** What this task involves **
Gather each line containing the string "computer" from these entries.

** Material for the task **
:::::
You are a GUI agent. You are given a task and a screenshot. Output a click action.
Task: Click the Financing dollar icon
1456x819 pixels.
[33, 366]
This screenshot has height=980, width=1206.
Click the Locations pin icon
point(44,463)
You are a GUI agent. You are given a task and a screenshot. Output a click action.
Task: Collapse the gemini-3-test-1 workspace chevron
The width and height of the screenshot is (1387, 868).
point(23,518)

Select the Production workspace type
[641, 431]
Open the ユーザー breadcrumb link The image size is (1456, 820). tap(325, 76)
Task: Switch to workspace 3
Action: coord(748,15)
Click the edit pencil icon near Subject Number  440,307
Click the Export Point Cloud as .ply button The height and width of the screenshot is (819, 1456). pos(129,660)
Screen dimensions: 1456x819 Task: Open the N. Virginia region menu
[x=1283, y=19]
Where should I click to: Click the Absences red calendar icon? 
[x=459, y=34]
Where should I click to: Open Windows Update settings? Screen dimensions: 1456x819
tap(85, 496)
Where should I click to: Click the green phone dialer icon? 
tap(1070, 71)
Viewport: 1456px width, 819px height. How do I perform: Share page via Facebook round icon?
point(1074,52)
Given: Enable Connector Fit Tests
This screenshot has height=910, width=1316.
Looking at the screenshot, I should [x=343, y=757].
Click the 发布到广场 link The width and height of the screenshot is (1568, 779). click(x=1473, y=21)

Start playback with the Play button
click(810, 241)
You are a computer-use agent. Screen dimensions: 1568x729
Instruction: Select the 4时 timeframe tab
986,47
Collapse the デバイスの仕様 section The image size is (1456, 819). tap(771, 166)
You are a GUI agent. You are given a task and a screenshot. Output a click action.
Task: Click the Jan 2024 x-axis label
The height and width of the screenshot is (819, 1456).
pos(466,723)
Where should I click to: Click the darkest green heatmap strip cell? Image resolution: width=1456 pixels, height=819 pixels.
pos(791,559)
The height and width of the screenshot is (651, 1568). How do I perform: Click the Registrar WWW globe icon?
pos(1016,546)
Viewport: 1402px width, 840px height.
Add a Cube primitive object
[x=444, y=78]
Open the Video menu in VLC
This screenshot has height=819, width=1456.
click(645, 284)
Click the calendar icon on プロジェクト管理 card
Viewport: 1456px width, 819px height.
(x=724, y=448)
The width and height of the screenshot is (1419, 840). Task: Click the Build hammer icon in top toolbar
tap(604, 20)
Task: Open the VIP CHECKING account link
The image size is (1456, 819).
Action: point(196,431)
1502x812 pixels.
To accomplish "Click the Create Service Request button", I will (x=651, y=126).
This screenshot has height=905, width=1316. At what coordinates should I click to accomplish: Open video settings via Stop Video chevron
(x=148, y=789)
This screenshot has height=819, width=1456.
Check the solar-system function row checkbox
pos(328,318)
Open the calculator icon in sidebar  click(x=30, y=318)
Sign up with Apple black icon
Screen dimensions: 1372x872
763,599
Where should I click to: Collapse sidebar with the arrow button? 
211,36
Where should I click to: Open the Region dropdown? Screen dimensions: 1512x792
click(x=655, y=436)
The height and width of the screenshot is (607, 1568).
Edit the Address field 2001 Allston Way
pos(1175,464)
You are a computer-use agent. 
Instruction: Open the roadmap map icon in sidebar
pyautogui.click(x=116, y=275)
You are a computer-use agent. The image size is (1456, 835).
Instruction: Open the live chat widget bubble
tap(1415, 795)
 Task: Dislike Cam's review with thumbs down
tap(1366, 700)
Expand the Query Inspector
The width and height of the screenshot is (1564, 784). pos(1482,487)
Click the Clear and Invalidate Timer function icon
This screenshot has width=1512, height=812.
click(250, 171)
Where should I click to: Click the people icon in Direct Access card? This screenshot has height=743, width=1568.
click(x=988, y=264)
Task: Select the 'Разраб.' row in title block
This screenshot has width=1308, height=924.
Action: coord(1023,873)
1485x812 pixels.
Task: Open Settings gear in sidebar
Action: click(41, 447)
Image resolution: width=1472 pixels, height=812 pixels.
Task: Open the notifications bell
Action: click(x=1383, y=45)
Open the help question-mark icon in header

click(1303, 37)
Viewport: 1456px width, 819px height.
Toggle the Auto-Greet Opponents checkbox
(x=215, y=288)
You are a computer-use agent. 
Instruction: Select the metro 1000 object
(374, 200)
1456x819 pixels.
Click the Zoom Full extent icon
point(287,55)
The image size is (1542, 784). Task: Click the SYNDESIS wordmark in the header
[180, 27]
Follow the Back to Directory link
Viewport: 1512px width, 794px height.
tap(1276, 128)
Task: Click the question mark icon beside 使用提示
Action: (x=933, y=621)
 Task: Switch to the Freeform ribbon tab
:::::
** Answer **
You are a computer-use agent. Screen dimensions: 1568x729
You are a computer-use agent. 
You are a computer-use agent. The image size is (1456, 835).
You are a computer-use agent. 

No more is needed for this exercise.